**任务列表**
1. 在关于正则树类型的文本中,正则树类型的集合用什么符号表示?
2. 请列出关于正则树类型的文本中,非 regular 例子的等式里出现的全部类型字母。
3. 请从关于正则树类型的文本最后一句之后接着续写。

**所给文本**
════

The set of regular tree types is denoted by \( \mathcal{T}_r \).
显然一个“表述上有穷”的无穷 recursive type 都是 regular 的,例如 \( T = \operatorname{\mathtt{Top}} \times T \)。
下面是一个非 regular 的例子:
\[T = B \times (A \times (B \times (A \times (A \times (B \times (A \times (A \times (A \times (B \times \dots))))))\]
The restriction \( S_r \) of the generating function \( S \) to regular tree types is finite state.
只需要证明,\( \forall(S, T) \in \mathcal{T}ᵣ \times \mathcal{T}ᵣ. \operatorname{\mathtt{reachable}}_{S_r}(S, T) \) 是有穷的。
不难发现 \( \operatorname{\mathtt{reachable}}_{S_r}(S, T) \subseteq \operatorname{\mathtt{subtrees}}(S) \times \operatorname{\mathtt{subtrees}}(T) \cup \operatorname{\mathtt{subtrees}}(T) \times \operatorname{\mathtt{S}} \);由于 \( \operatorname{\mathtt{subtrees}}(S) \) 和 \( \operatorname{\mathtt{subtrees}}(T) \) 都是有限的,所以后者也是有限的。

════

**数据**
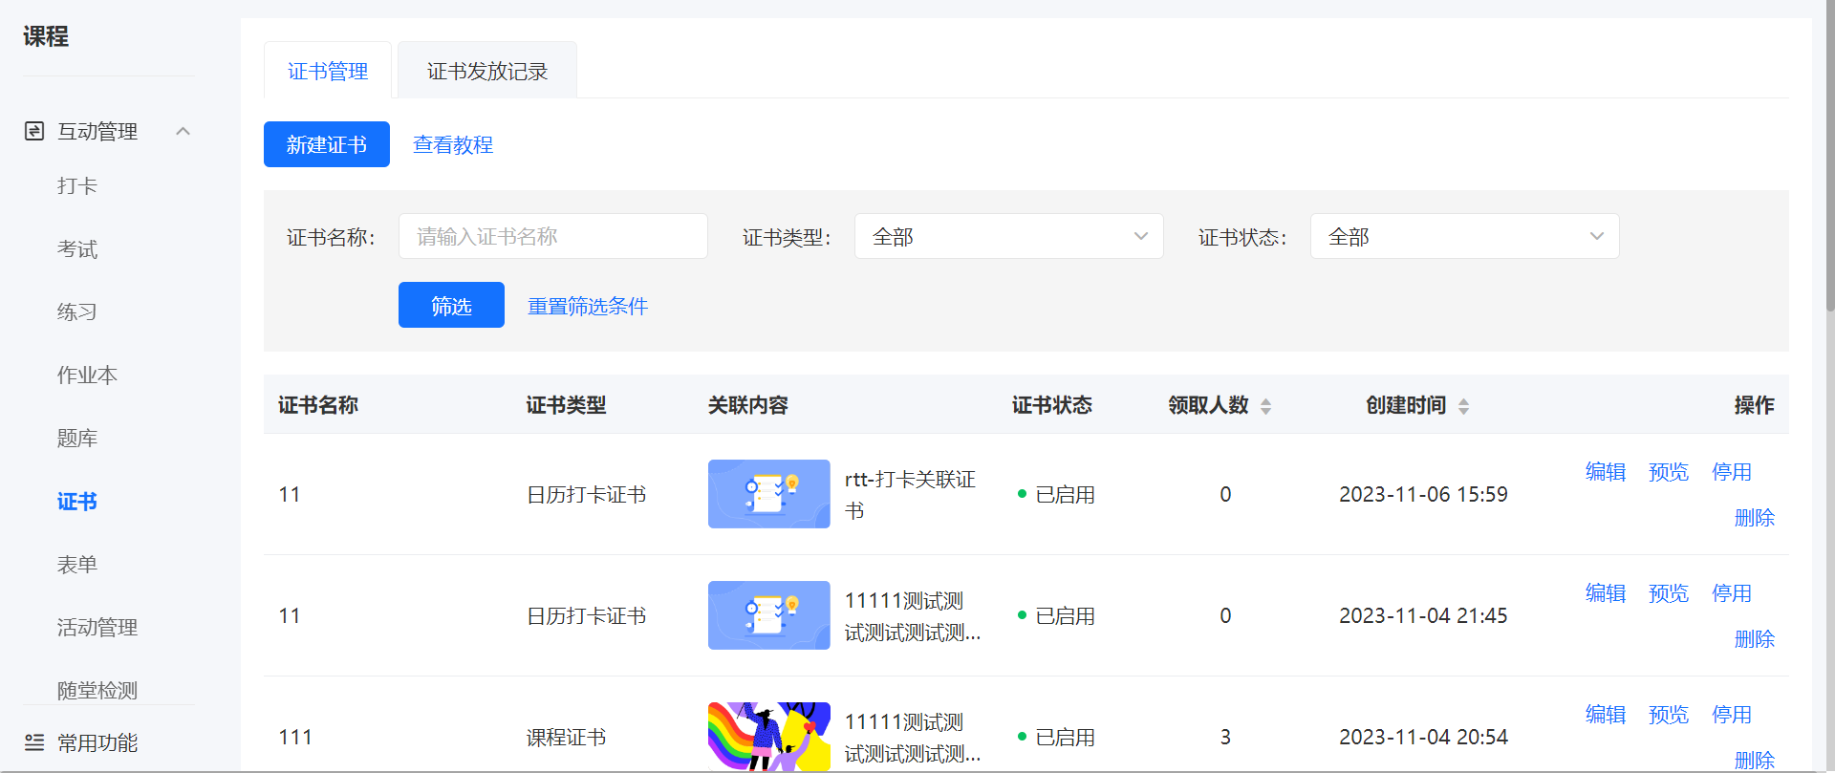
Task: Click 预览 for the 2023-11-04 21:45 certificate
Action: (1668, 593)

════

**依序结果**
1. \( \mathcal{T}_r \)

2. T、B、A

3.
由此可以发现,对于 regular tree types,可以利用 membership checking 的算法来判断 subtyping 关系。
μ-Types
本节将通过 μ-notation 来“有穷地”表述 regular tree types,定义 μ-expressions 上的 subtyping 关系,并建立 μ-types 和 tree types 之间的关系。
(μ-types)
Let \( X \) range over a fixed countable set \(\{X_1, X_2, \dots\}\) of type variables. The set \(\mathcal{T}^{\operatorname{\mathrm{raw}}}ₘ\) of raw μ-types is the set of expressions defined by the following grammar:
\begin{aligned} \mathcal{T} \Coloneqq &{} X \\ &{} \operatorname{\mathtt{Top}} \\ &{} T \times T \\ &{} T \to T \\ &{} \mu X. T \end{aligned}
The syntactic operator \( \mu \) is a binder, and gives rise to notions of bound and free variables, closed raw μ-types, and equivalence of raw μ-types up to renaming of bound variables.
\( \operatorname{\mathtt{FV}}(T) \) denotes the set of free variables of a raw μ-type \( T \).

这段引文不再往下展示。